**BRIEF:**
Copy out all of the data below exactly, so that no word differs from the original.

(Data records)
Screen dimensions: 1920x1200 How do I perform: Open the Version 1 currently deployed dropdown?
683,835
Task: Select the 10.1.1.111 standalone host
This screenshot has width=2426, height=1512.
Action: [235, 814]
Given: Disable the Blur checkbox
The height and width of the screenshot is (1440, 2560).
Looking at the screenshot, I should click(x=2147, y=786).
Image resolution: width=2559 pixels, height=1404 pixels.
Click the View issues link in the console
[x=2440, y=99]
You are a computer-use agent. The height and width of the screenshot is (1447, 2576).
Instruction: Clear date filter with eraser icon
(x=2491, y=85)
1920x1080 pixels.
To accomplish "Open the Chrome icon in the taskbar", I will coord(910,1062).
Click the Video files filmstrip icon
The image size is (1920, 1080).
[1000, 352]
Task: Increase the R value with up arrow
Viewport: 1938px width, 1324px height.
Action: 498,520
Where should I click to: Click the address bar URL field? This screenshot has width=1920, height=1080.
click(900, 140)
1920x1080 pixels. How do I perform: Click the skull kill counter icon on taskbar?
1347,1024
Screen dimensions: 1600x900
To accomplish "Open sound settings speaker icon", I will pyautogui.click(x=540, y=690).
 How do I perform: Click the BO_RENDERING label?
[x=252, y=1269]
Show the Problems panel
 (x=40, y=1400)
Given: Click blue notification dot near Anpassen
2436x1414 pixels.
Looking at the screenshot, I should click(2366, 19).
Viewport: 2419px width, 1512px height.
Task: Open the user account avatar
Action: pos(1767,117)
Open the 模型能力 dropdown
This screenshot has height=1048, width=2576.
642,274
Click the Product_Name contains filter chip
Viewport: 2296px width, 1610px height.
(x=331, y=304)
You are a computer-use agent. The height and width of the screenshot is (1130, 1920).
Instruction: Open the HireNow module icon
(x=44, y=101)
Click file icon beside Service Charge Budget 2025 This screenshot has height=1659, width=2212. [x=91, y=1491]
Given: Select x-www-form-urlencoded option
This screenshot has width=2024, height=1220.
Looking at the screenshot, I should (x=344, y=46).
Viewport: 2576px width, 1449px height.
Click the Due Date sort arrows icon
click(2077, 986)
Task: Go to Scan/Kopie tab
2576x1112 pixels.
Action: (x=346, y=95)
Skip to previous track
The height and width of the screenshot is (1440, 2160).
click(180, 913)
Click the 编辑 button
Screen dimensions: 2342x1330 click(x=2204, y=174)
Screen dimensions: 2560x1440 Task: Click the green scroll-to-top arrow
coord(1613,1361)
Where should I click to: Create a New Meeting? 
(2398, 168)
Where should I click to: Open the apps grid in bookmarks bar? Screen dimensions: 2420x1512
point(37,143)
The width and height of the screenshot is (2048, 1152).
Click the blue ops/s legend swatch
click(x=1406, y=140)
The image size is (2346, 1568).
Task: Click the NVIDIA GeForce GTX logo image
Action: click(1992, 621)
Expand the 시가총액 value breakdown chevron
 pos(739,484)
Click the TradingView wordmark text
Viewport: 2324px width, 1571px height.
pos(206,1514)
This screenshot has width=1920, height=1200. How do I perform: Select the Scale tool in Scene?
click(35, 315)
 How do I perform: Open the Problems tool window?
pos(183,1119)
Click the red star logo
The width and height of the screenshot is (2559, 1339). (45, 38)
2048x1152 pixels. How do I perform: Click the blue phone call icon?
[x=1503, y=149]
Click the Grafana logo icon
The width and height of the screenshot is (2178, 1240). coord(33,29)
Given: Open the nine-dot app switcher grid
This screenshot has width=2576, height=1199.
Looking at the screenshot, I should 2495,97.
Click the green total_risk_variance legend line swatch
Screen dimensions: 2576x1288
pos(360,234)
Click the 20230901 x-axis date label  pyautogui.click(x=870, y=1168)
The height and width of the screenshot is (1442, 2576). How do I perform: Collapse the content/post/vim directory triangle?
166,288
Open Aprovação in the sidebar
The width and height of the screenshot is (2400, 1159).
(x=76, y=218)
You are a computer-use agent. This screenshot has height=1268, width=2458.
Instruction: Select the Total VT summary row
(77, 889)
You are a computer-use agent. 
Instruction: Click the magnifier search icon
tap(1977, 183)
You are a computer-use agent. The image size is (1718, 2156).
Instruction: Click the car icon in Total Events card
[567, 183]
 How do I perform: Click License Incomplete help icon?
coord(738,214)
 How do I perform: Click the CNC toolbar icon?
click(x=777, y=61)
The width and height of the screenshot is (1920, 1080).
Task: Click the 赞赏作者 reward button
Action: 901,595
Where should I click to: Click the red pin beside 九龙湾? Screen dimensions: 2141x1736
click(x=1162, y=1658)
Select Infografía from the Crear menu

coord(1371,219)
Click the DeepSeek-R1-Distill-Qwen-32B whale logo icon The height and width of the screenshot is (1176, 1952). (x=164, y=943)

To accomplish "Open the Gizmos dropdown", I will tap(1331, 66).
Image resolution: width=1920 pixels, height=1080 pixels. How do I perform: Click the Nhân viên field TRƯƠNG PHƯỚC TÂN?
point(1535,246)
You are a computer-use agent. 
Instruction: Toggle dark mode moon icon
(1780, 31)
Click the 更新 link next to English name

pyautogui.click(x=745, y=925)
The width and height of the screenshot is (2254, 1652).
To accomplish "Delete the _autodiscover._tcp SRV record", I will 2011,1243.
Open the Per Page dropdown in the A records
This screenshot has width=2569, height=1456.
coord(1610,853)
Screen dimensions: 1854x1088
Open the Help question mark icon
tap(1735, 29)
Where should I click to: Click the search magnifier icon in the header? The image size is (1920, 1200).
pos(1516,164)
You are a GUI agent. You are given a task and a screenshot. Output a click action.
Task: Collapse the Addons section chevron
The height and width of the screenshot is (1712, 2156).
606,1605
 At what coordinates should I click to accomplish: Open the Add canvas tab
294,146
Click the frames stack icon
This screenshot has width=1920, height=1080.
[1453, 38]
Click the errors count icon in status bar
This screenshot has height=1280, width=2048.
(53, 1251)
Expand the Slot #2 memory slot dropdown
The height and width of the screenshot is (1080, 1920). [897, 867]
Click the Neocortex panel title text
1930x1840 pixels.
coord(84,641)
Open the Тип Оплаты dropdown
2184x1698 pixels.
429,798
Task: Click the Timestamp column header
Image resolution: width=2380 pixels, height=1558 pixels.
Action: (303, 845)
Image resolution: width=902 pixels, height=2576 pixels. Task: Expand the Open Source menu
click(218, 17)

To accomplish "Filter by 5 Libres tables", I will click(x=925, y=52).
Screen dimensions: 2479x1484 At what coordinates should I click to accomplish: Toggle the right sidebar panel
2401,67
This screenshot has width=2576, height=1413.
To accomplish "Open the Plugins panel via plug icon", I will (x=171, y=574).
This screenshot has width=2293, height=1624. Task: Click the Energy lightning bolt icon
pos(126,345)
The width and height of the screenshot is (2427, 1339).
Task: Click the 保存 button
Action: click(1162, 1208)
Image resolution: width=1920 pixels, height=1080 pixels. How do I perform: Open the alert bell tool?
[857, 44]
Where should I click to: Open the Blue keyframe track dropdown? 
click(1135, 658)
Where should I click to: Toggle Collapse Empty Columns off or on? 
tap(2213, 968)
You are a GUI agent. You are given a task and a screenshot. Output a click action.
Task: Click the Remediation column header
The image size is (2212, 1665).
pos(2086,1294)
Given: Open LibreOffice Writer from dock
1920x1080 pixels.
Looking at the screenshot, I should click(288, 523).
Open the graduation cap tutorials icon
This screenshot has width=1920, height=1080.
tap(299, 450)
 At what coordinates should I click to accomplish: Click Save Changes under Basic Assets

**EXPECTED OUTPUT:**
Screen dimensions: 1920x1200 How do I perform: Open the Version 1 currently deployed dropdown?
683,835
Task: Select the 10.1.1.111 standalone host
This screenshot has width=2426, height=1512.
Action: [235, 814]
Given: Disable the Blur checkbox
The height and width of the screenshot is (1440, 2560).
Looking at the screenshot, I should click(x=2147, y=786).
Image resolution: width=2559 pixels, height=1404 pixels.
Click the View issues link in the console
[x=2440, y=99]
You are a computer-use agent. The height and width of the screenshot is (1447, 2576).
Instruction: Clear date filter with eraser icon
(x=2491, y=85)
1920x1080 pixels.
To accomplish "Open the Chrome icon in the taskbar", I will coord(910,1062).
Click the Video files filmstrip icon
The image size is (1920, 1080).
[1000, 352]
Task: Increase the R value with up arrow
Viewport: 1938px width, 1324px height.
Action: 498,520
Where should I click to: Click the address bar URL field? This screenshot has width=1920, height=1080.
click(900, 140)
1920x1080 pixels. How do I perform: Click the skull kill counter icon on taskbar?
1347,1024
Screen dimensions: 1600x900
To accomplish "Open sound settings speaker icon", I will pyautogui.click(x=540, y=690).
 How do I perform: Click the BO_RENDERING label?
[x=252, y=1269]
Show the Problems panel
 (x=40, y=1400)
Given: Click blue notification dot near Anpassen
2436x1414 pixels.
Looking at the screenshot, I should click(2366, 19).
Viewport: 2419px width, 1512px height.
Task: Open the user account avatar
Action: pos(1767,117)
Open the 模型能力 dropdown
This screenshot has height=1048, width=2576.
642,274
Click the Product_Name contains filter chip
Viewport: 2296px width, 1610px height.
(x=331, y=304)
You are a computer-use agent. The height and width of the screenshot is (1130, 1920).
Instruction: Open the HireNow module icon
(x=44, y=101)
Click file icon beside Service Charge Budget 2025 This screenshot has height=1659, width=2212. [x=91, y=1491]
Given: Select x-www-form-urlencoded option
This screenshot has width=2024, height=1220.
Looking at the screenshot, I should (x=344, y=46).
Viewport: 2576px width, 1449px height.
Click the Due Date sort arrows icon
click(2077, 986)
Task: Go to Scan/Kopie tab
2576x1112 pixels.
Action: (x=346, y=95)
Skip to previous track
The height and width of the screenshot is (1440, 2160).
click(180, 913)
Click the 编辑 button
Screen dimensions: 2342x1330 click(x=2204, y=174)
Screen dimensions: 2560x1440 Task: Click the green scroll-to-top arrow
coord(1613,1361)
Where should I click to: Create a New Meeting? 
(2398, 168)
Where should I click to: Open the apps grid in bookmarks bar? Screen dimensions: 2420x1512
point(37,143)
The width and height of the screenshot is (2048, 1152).
Click the blue ops/s legend swatch
click(x=1406, y=140)
The image size is (2346, 1568).
Task: Click the NVIDIA GeForce GTX logo image
Action: click(1992, 621)
Expand the 시가총액 value breakdown chevron
 pos(739,484)
Click the TradingView wordmark text
Viewport: 2324px width, 1571px height.
pos(206,1514)
This screenshot has width=1920, height=1200. How do I perform: Select the Scale tool in Scene?
click(35, 315)
 How do I perform: Open the Problems tool window?
pos(183,1119)
Click the red star logo
The width and height of the screenshot is (2559, 1339). (45, 38)
2048x1152 pixels. How do I perform: Click the blue phone call icon?
[x=1503, y=149]
Click the Grafana logo icon
The width and height of the screenshot is (2178, 1240). coord(33,29)
Given: Open the nine-dot app switcher grid
This screenshot has width=2576, height=1199.
Looking at the screenshot, I should 2495,97.
Click the green total_risk_variance legend line swatch
Screen dimensions: 2576x1288
pos(360,234)
Click the 20230901 x-axis date label  pyautogui.click(x=870, y=1168)
The height and width of the screenshot is (1442, 2576). How do I perform: Collapse the content/post/vim directory triangle?
166,288
Open Aprovação in the sidebar
The width and height of the screenshot is (2400, 1159).
(x=76, y=218)
You are a computer-use agent. This screenshot has height=1268, width=2458.
Instruction: Select the Total VT summary row
(77, 889)
You are a computer-use agent. 
Instruction: Click the magnifier search icon
tap(1977, 183)
You are a computer-use agent. The image size is (1718, 2156).
Instruction: Click the car icon in Total Events card
[567, 183]
 How do I perform: Click License Incomplete help icon?
coord(738,214)
 How do I perform: Click the CNC toolbar icon?
click(x=777, y=61)
The width and height of the screenshot is (1920, 1080).
Task: Click the 赞赏作者 reward button
Action: 901,595
Where should I click to: Click the red pin beside 九龙湾? Screen dimensions: 2141x1736
click(x=1162, y=1658)
Select Infografía from the Crear menu

coord(1371,219)
Click the DeepSeek-R1-Distill-Qwen-32B whale logo icon The height and width of the screenshot is (1176, 1952). (x=164, y=943)

To accomplish "Open the Gizmos dropdown", I will tap(1331, 66).
Image resolution: width=1920 pixels, height=1080 pixels. How do I perform: Click the Nhân viên field TRƯƠNG PHƯỚC TÂN?
point(1535,246)
You are a computer-use agent. 
Instruction: Toggle dark mode moon icon
(1780, 31)
Click the 更新 link next to English name

pyautogui.click(x=745, y=925)
The width and height of the screenshot is (2254, 1652).
To accomplish "Delete the _autodiscover._tcp SRV record", I will 2011,1243.
Open the Per Page dropdown in the A records
This screenshot has width=2569, height=1456.
coord(1610,853)
Screen dimensions: 1854x1088
Open the Help question mark icon
tap(1735, 29)
Where should I click to: Click the search magnifier icon in the header? The image size is (1920, 1200).
pos(1516,164)
You are a GUI agent. You are given a task and a screenshot. Output a click action.
Task: Collapse the Addons section chevron
The height and width of the screenshot is (1712, 2156).
606,1605
 At what coordinates should I click to accomplish: Open the Add canvas tab
294,146
Click the frames stack icon
This screenshot has width=1920, height=1080.
[1453, 38]
Click the errors count icon in status bar
This screenshot has height=1280, width=2048.
(53, 1251)
Expand the Slot #2 memory slot dropdown
The height and width of the screenshot is (1080, 1920). [897, 867]
Click the Neocortex panel title text
1930x1840 pixels.
coord(84,641)
Open the Тип Оплаты dropdown
2184x1698 pixels.
429,798
Task: Click the Timestamp column header
Image resolution: width=2380 pixels, height=1558 pixels.
Action: (303, 845)
Image resolution: width=902 pixels, height=2576 pixels. Task: Expand the Open Source menu
click(218, 17)

To accomplish "Filter by 5 Libres tables", I will click(x=925, y=52).
Screen dimensions: 2479x1484 At what coordinates should I click to accomplish: Toggle the right sidebar panel
2401,67
This screenshot has width=2576, height=1413.
To accomplish "Open the Plugins panel via plug icon", I will (x=171, y=574).
This screenshot has width=2293, height=1624. Task: Click the Energy lightning bolt icon
pos(126,345)
The width and height of the screenshot is (2427, 1339).
Task: Click the 保存 button
Action: click(1162, 1208)
Image resolution: width=1920 pixels, height=1080 pixels. How do I perform: Open the alert bell tool?
[857, 44]
Where should I click to: Open the Blue keyframe track dropdown? 
click(1135, 658)
Where should I click to: Toggle Collapse Empty Columns off or on? 
tap(2213, 968)
You are a GUI agent. You are given a task and a screenshot. Output a click action.
Task: Click the Remediation column header
The image size is (2212, 1665).
pos(2086,1294)
Given: Open LibreOffice Writer from dock
1920x1080 pixels.
Looking at the screenshot, I should click(288, 523).
Open the graduation cap tutorials icon
This screenshot has width=1920, height=1080.
tap(299, 450)
 At what coordinates should I click to accomplish: Click Save Changes under Basic Assets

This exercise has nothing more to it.